The attorney general of Washington D.C. is suing Amazon for allegedly stealing tips from delivery drivers. The office of District of Columbia AG, Karl Racine, claims the e-commerce giant misled customers who were under the impression that tips would go to delivery drivers, while Amazon was allegedly using these gratuities to cover delivery driver pay, as Bloomberg reports.
The lawsuit comes on the heels of a settlement that Amazon reached with the U.S. Federal Trade Commission in 2021, after the agency filed suit against Amazon for these tip-stealing practices. The FTC suit said Amazon was not, indeed, passing on the full amount that customers gave to Flex drivers, despite clearly stating that “100% of tips are passed on to your courier.” Amazon never did agree that its pay practices were unclear, but ended up paying $61.7 million to settle the case, and said the money would go to its Amazon Flex drivers.
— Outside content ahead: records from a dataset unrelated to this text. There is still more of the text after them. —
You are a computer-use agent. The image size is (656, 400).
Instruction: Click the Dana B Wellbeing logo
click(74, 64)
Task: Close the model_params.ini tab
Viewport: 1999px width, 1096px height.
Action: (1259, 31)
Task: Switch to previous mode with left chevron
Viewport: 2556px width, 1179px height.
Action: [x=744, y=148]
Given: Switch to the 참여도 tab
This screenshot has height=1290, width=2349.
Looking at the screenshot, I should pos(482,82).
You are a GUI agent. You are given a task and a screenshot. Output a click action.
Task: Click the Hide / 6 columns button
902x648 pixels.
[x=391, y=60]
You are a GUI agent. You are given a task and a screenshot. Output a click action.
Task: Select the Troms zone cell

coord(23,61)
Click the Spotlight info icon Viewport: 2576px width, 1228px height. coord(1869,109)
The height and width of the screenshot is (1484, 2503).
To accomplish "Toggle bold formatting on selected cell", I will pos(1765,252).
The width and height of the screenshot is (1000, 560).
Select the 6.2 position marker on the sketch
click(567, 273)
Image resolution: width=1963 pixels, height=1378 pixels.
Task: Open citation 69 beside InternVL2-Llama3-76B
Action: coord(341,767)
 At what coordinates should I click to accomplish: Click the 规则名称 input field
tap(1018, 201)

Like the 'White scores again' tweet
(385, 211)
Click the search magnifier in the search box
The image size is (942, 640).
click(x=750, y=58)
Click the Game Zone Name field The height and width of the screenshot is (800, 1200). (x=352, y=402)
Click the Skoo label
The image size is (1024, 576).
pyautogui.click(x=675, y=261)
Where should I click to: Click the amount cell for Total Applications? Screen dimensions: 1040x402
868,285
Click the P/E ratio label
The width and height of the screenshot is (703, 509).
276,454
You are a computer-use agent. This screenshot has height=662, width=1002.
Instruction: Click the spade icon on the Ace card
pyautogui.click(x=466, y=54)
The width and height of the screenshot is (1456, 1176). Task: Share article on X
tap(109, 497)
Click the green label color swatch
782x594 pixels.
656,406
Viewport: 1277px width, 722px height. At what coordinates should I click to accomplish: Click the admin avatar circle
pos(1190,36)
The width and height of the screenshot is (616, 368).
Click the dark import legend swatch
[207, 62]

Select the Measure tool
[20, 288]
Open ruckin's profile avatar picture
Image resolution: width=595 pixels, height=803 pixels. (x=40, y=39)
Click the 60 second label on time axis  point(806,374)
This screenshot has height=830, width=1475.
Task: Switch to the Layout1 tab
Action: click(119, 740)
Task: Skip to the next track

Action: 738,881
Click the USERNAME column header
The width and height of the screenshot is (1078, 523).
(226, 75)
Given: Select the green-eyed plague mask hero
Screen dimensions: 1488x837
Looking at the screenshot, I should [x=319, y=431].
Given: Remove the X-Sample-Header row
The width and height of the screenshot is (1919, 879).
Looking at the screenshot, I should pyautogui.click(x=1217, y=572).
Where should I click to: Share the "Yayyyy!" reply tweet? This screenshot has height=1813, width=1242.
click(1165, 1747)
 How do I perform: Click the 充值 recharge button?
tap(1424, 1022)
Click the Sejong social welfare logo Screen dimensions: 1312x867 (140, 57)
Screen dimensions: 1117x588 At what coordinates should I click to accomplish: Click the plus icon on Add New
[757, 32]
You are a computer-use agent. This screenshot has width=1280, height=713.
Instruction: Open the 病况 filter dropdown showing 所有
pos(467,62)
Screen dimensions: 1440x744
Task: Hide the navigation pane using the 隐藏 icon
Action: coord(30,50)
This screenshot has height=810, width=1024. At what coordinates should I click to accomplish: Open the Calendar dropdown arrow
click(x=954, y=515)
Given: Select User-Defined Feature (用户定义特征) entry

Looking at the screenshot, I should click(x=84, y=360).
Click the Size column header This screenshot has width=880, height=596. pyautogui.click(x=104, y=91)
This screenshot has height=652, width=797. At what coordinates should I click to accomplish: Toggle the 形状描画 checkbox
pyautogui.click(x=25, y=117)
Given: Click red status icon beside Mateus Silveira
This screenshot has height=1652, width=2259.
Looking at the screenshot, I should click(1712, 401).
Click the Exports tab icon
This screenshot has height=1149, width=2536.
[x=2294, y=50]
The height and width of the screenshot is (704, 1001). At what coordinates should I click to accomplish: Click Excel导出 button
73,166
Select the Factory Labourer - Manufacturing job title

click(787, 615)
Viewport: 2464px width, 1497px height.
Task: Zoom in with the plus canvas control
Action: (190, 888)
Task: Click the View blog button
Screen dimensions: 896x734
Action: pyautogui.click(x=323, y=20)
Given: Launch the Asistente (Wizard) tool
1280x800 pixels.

After the settlement, the FTC sent out checks and payments via PayPal to drivers who had their tips taken away; the highest returned amount totaled $28,255.
The attorney general is now bringing another suit against Amazon, seeking civil penalties for violating consumer protection statutes. The AG is citing last year’s settlement as proof that Amazon is using deceptive and illegal practices to increase profits, but Amazon considers the matter closed due to the settlement.
The FTC found Amazon was keeping driver tips from late 2016 through late 2019, and the D.C. attorney general says Amazon has “escaped appropriate accountability” so far, according to Reuters. The AG went on to say:
When a company is caught stealing from its workers, it is not enough for the company to repay the amount stolen. Stealing from workers is theft, and significant penalties are necessary to strongly disincentivize this unlawful conduct.
Bloomberg notes the same attorney general sued Amazon last year for engaging in anticompetitive practices, which he claimed ultimately drove up prices for consumers, but a judge threw out the case for lack of evidence. The AG could be trying to revive the case with this latest legal challenge, as Bloomberg suggests.
But the allegations against Amazon and the subsequent settlement is telling. In other words, Amazon could very well be guilty of one of the most distasteful practices in the “gig economy” whereby businesses take tips and use them to subsidize their payroll.
The difference, in this case, is that Amazon is not a small business, nor a local restaurant struggling to stay afloat; Amazon is the biggest online retailer in the world, owned by one of the richest people in the world, Jeff Bezos. It stands to reason that Amazon can afford to pay its delivery drivers without having to take their tips.